EXERCICES.
A. Indiquez si chacune des affirmations suivantes concorde avec l'extrait sur l'armement nucléaire, en répondant par oui ou non et en citant mot pour mot le passage qui tranche. (i) Les évolutions de l'armement nucléaire s'expliquent seulement par des bouleversements politiques. (ii) Aucun progrès majeur n'est plus attendu dans le perfectionnement des bombes A et H. (iii) Les petits pays auront moins de mal à fabriquer les armes nouvelles que les bombes A ou H.
B. Recopiez à l'identique le passage de l'extrait sur l'armement nucléaire qui s'ouvre sur les mots contenant « Pour répondre à » et se clôt sur « des armes nucléaires. ».

TEXTE PROPOSÉ.
=-=-=-=-=

Pour répondre à cette question, il faut bien voir que les évolutions rapides auxquelles nous assistons depuis quelques années dans le domaine de l'armement nucléaire ne résultent pas uniquement de bouleversements politiques, tels que l'effondrement de l'URSS. Les raisons techniques sont tout aussi importantes. Ainsi, la réduction de près de la moitié du nombres des armes dans les arsenaux thermonucléaires découle principalement de la déconstruction des armes obsolètes, de l'élimination des armes destinées à des missions militairement dépassées ou douteuses, et des énormes problèmes liés au vieillissement des installations de production et d'entretien des armes nucléaires.

Les raisons techniques sont encore plus importantes pour l'évolution qualitative des armes nucléaires:

* D'une part, la maîtrise d'une technologie fondée sur plus de cinquante années de recherches et plusieurs centaines d'essais est aujourd'hui d'un niveau tel, que l'on sait qu'il n'y a plus aucun progrès majeur à attendre quant au perfectionnement des bombes A et H.
* D'autre part, cette maîtrise permet de concevoir de nouveaux types d'armes nucléaires, beaucoup plus satisfaisantes du point de vue politique et militaire. En effet, certains défauts des armes actuelles seront Eliminés, ce qui ouvre la voie à des armes nucléaires militairement utilisables, avec des puissances et des effets précisément ajustables, et surtout avec des effets radioactifs résiduels (retombées, activation du sol) réduits. Pour les petits pays il sera beaucoup plus difficile de mettre au point et de fabriquer ces armes nouvelles que les bombes A ou H: le statut privilégié des grandes puissances s'en trouvera renforcé.

Il est donc clair que les cinq grandes puissances thermonucléaires n'ont pas grand chose à gagner, sur le plan technologique, à poursuivre les essais en vraie grandeur. En revanche, les puissances qui fondent leur dissuasion sur un nombre restreint de bombes atomiques rustiques ont beaucoup à y perdre. En effet, en raison des moyens de vérification qui seront mises en places pour le CTBT, il leur sera beaucoup plus difficile de procéder à un essai le jour où elles voudront faire une expérience en vue de se doter de la bombe H. Cette conséquence est certainement désirable dans la mesure où elle freine la prolifération verticale dans ces pays. Mais on peut douter de son efficacité, dans la mesure où les progrès techniques qui mènent aux arsenaux nucléaires virtuels sont tout aussi importants dans ces pays que dans les grands pays industrialisés.

Nous l'avons déjà dit, ces techniques sont celles que l'on désigne aujourd'hui sous le nom de "simulation". De quoi s'agit-il?

=-=-=-=-=

Éléments stockés:
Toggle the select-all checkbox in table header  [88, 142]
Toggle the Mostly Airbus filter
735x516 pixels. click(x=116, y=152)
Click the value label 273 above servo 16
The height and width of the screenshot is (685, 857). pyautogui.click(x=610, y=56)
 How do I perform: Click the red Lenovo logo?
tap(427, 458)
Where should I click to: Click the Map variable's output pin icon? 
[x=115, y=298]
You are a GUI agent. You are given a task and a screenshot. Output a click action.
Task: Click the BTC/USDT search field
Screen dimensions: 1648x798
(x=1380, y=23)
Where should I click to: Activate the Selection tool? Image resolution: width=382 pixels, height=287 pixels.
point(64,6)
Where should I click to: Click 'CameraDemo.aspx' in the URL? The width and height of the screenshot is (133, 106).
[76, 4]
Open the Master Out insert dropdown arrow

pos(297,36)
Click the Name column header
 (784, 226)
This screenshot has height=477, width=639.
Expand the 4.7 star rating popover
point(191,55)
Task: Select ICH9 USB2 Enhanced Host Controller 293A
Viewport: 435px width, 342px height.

=-=-=-=-=

RÉPONSES.
A.
(i) Non : « ne résultent pas uniquement de bouleversements politiques, tels que l'effondrement de l'URSS ».
(ii) Oui : « il n'y a plus aucun progrès majeur à attendre quant au perfectionnement des bombes A et H ».
(iii) Non : « Pour les petits pays il sera beaucoup plus difficile de mettre au point et de fabriquer ces armes nouvelles que les bombes A ou H ».

B.
Pour répondre à cette question, il faut bien voir que les évolutions rapides auxquelles nous assistons depuis quelques années dans le domaine de l'armement nucléaire ne résultent pas uniquement de bouleversements politiques, tels que l'effondrement de l'URSS. Les raisons techniques sont tout aussi importantes. Ainsi, la réduction de près de la moitié du nombres des armes dans les arsenaux thermonucléaires découle principalement de la déconstruction des armes obsolètes, de l'élimination des armes destinées à des missions militairement dépassées ou douteuses, et des énormes problèmes liés au vieillissement des installations de production et d'entretien des armes nucléaires.